--- Work instruction ---
Omit the pictures and copy the entries exactly.

--- Material to process ---
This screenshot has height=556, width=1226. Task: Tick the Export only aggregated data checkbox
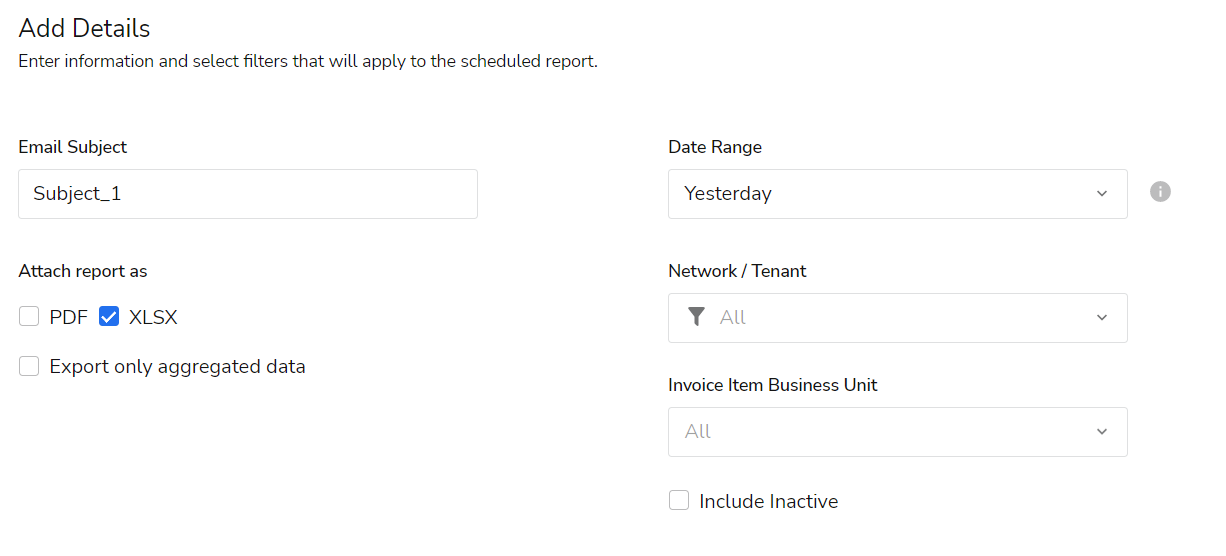click(29, 367)
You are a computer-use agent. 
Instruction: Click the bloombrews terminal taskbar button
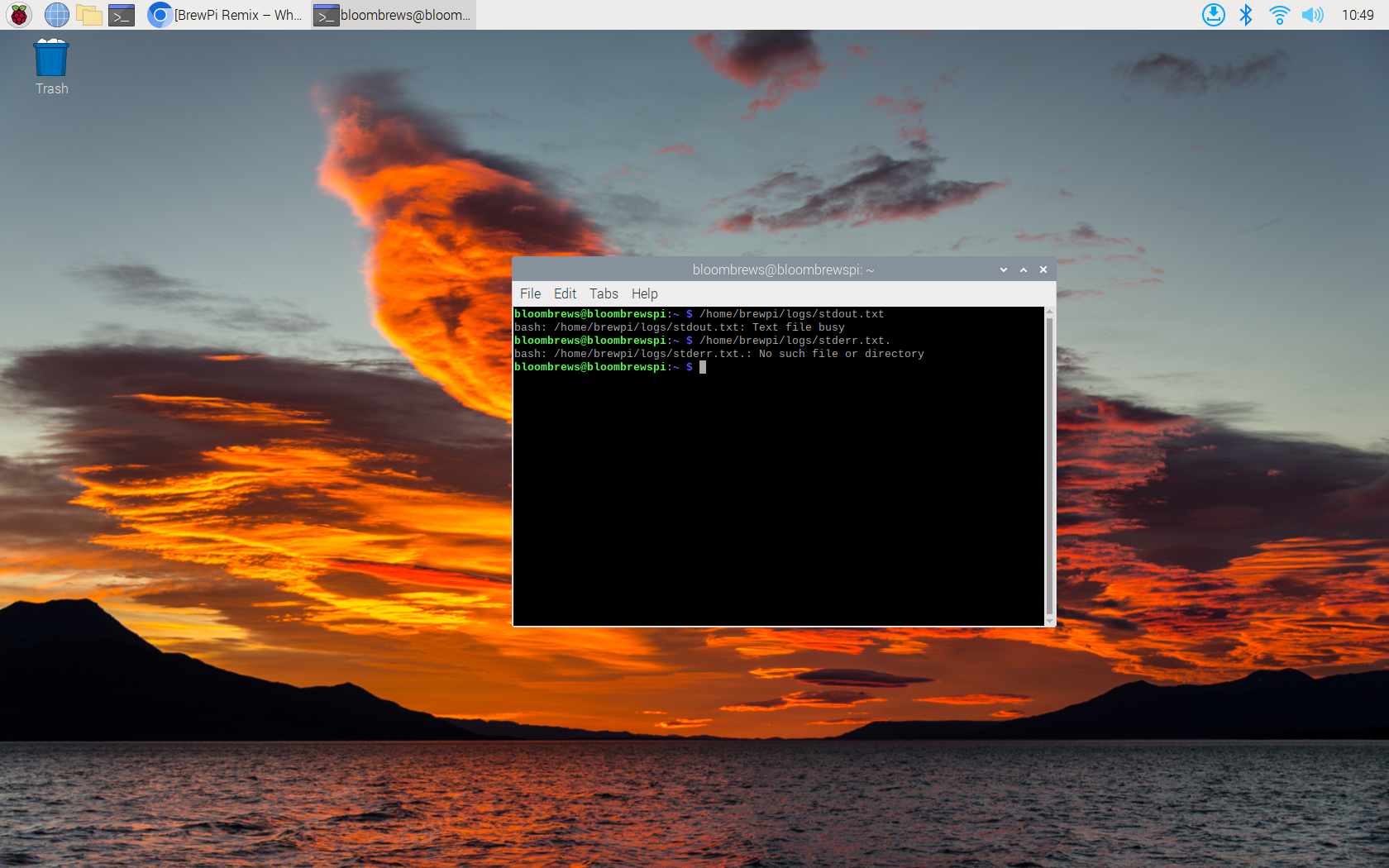click(x=394, y=15)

--- Expected answer ---
This screenshot has height=556, width=1226. Task: Tick the Export only aggregated data checkbox
click(29, 367)
You are a computer-use agent. 
Instruction: Click the bloombrews terminal taskbar button
click(x=394, y=15)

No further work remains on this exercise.